Menurutnya, dalam pelaksanaannya, dua hal yang menjadi fokus utama adalah legalisasi aset melalui sertifikasi lahan untuk kepastian hukum atas tanah yang mereka kelola dan penataan akses untuk mendukung pengembangan ekonomi masyarakat, sekaligus mendapatkan akses terhadap sumber daya ekonomi yang mendukung produktivitas dan kesejahteraan.
“Kami menyadari bahwa tantangan ke depan masih cukup kompleks, mulai dari tumpang tindih penguasaan lahan, konflik agraria, hingga keterbatasan akses masyarakat terhadap program pemberdayaan,” ujarnya.
Di kegiatan itu, bupati Sukamara mengajak semua unsur untuk dapat bersinergi secara nyata, terutama kepada Kantor Pertanahan untuk perkuat koordinasi dan pemetaan TORA di wilayah Kabupaten Sukamara dan jajaran Forkopimda untuk mengawal pelaksanaan program ini agar berjalan tertib, adil, dan aman.

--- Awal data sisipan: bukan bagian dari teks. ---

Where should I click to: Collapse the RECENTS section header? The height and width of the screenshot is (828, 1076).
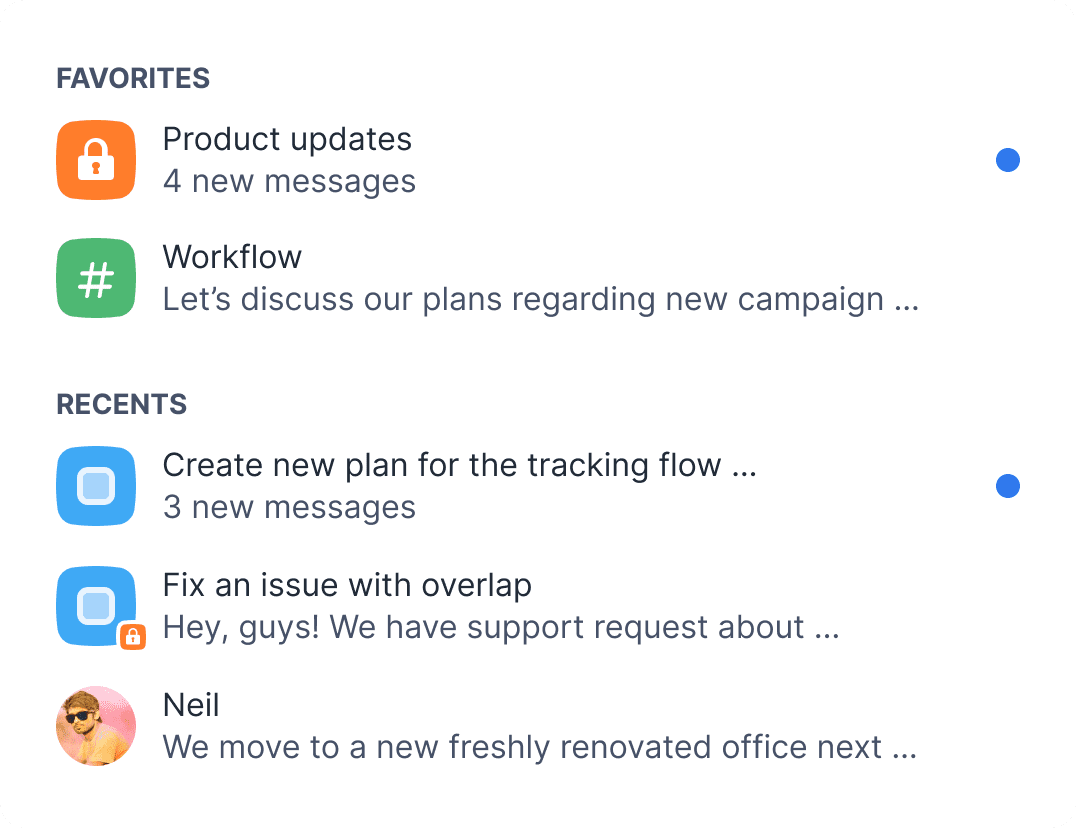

“Kepada camat dan kepala desa, saya minta agar aktif melakukan identifikasi potensi lahan, serta membina masyarakat agar siap mengelola aset yang diberikan secara produktif,” ucapnya
Masduki berharap forum tersebut akan lahir kesepahaman dan komitmen yang kuat dari seluruh pihak dalam menyelesaikan persoalan tersebut secara tuntas dan berkelanjutan.